Metabolomics is considered to be a relatively new field of omics that simultaneously monitors many hundreds and thousands of small molecule metabolites from biofluids and tissue samples [89]. In any given conditions, a concerted function of metabolic processes occurs within a cell, which is readily changing in different physiological conditions. Hence, metabolomics represents a biochemical footprint of a physiological state of a cell. Metabolic profiles can be measured using nuclear magnetic resonance (NMR) spectroscopy and MS-based assays coupled with gas chromatography (GC-MS) or liquid chromatography (LC-MS) [90]. Differential metabolomes between case and control samples will lead to a cohort of molecules that has potential for early diagnosis, therapy, and understanding of the pathogenesis of many diseases. The metabolomics for NPC is still in its infancy. Recently, the metabolites of sera samples from 40 normal controls and 39 NPC patients were analyzed to find novel metabolic biomarkers [91]. Three novel candidate biomarkers including glucose, glutamate, and pyroglutamate were identified with the high specificity, suggesting that glycolysis and glutamate metabolism are involved in NPC carcinogenesis. Further validation of these molecules is warranted with larger cohorts of patients to prove their usefulness in terms of diagnosis. Yi et al. [92] performed a GC-MS-based metabolic profiling of 402 serum samples from NPC patients and normal controls. Metabolites including glucose, linoleic acid, stearic acid, arachidonic acid, proline, b-hydroxybutyrate, and glycerol 1-hexadecanoate were shown to have high distinguishing power of NPC from the healthy controls.
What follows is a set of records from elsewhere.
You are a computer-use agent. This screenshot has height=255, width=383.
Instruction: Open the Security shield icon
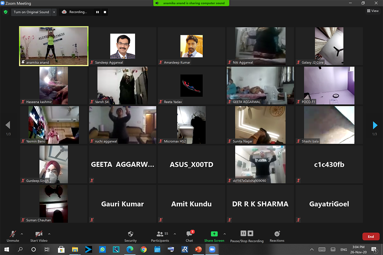coord(130,234)
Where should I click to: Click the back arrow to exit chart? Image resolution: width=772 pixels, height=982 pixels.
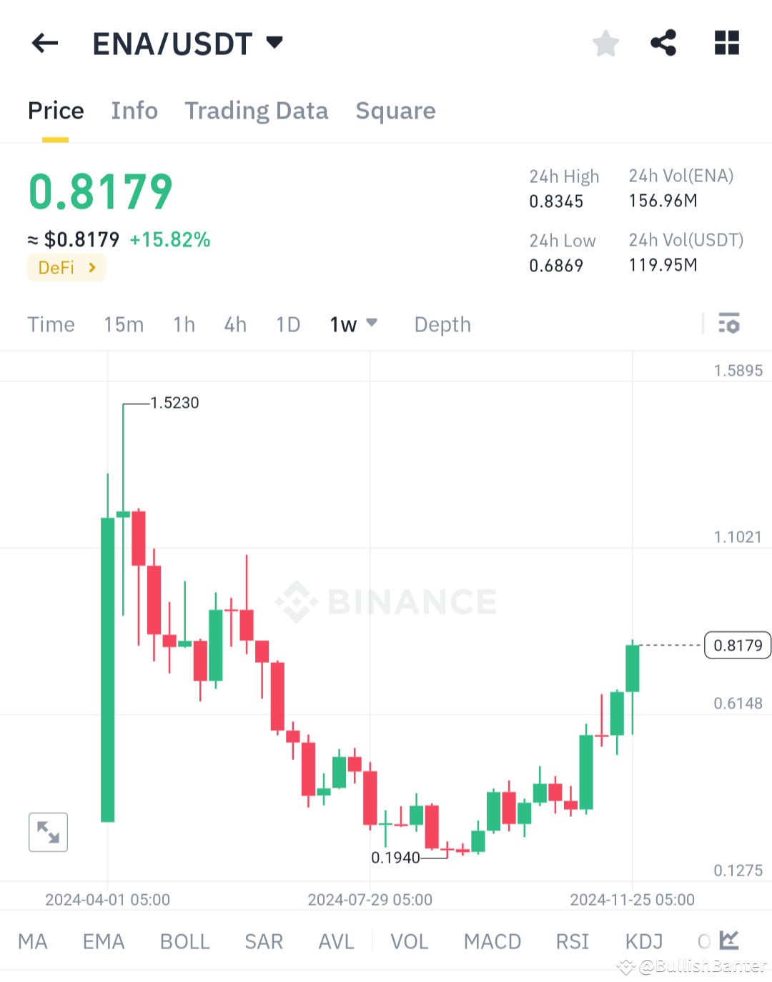click(44, 43)
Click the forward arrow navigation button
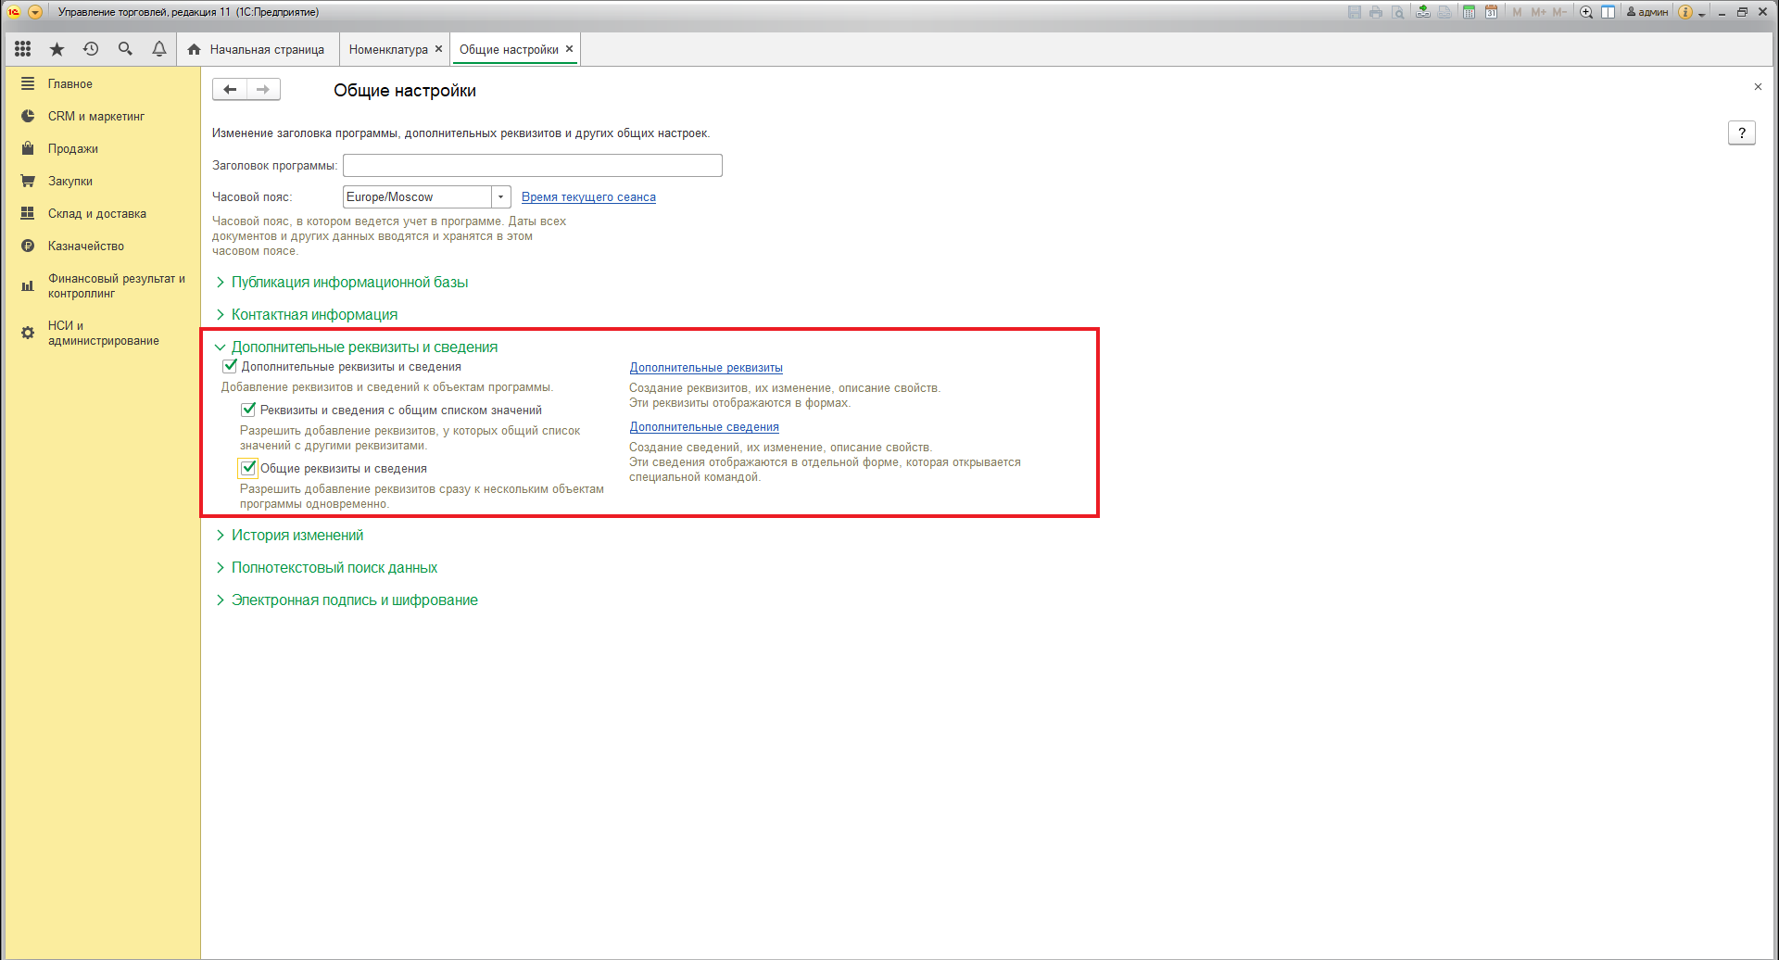 click(263, 90)
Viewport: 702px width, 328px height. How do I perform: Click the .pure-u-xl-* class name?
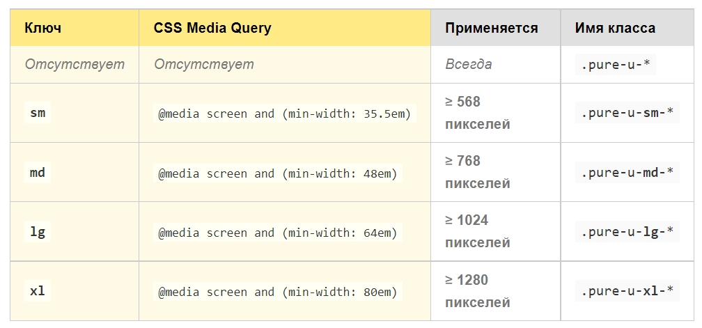point(627,291)
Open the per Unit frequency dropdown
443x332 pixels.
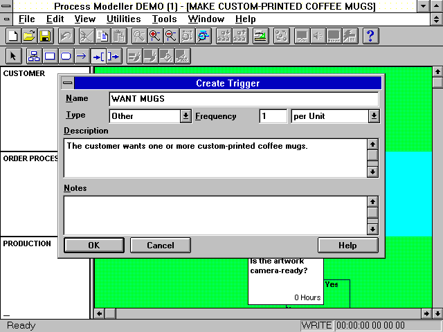(374, 116)
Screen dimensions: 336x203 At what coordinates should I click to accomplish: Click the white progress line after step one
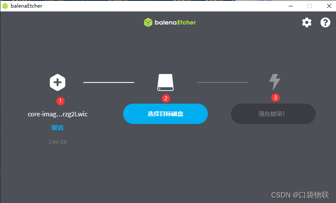[109, 82]
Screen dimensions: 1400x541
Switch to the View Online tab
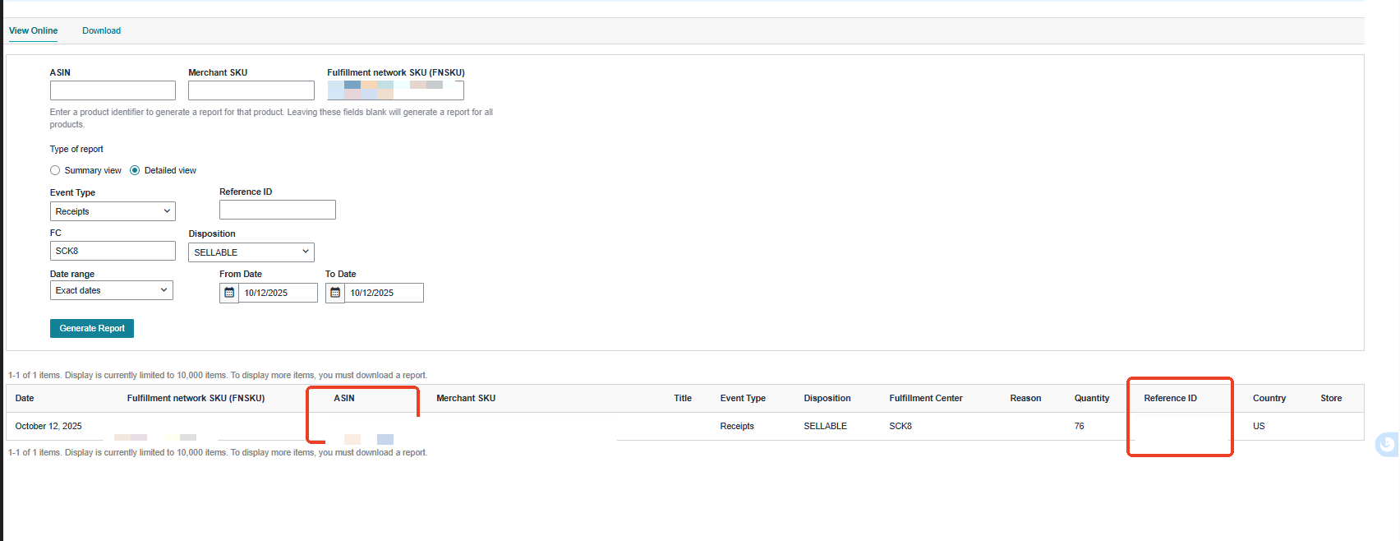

Moreover, the metabolic signatures of the NPC patients who received radiotherapy appeared to resemble those of the normal controls, pointing to the possibility of applying metabolomics in assessing therapeutic effects.

7. Concluding Remarks

The omics technology enables the high-throughput profiling in the levels of genomics, epigenomics, transcriptomics, proteomics, and metabolomics, which lead to the large amount of data and together with bioinformatic tools can retrieve novel biomarkers. Current omics research in NPC has been reviewed, focusing on the biomarker discovery. A large number of potential biomarkers for NPC related to various pathophysiological states have been identified. However, extensive validation of these molecules in a larger cohort and in a multicenter platform is essential to verify their usefulness as biomarkers. In the future, it will be challenging to integrate the vast amount of multiomics data to gain better understanding of molecular basis of this complex malignancy.

Conflict of Interests

The author declares that he has no conflict of interests.


This work is supported by the Faculty of Science, Mahidol University, and a research grant for mid-career university faculty from Thailand Research Fund and Office of the Higher Education Commission (RMU5380009).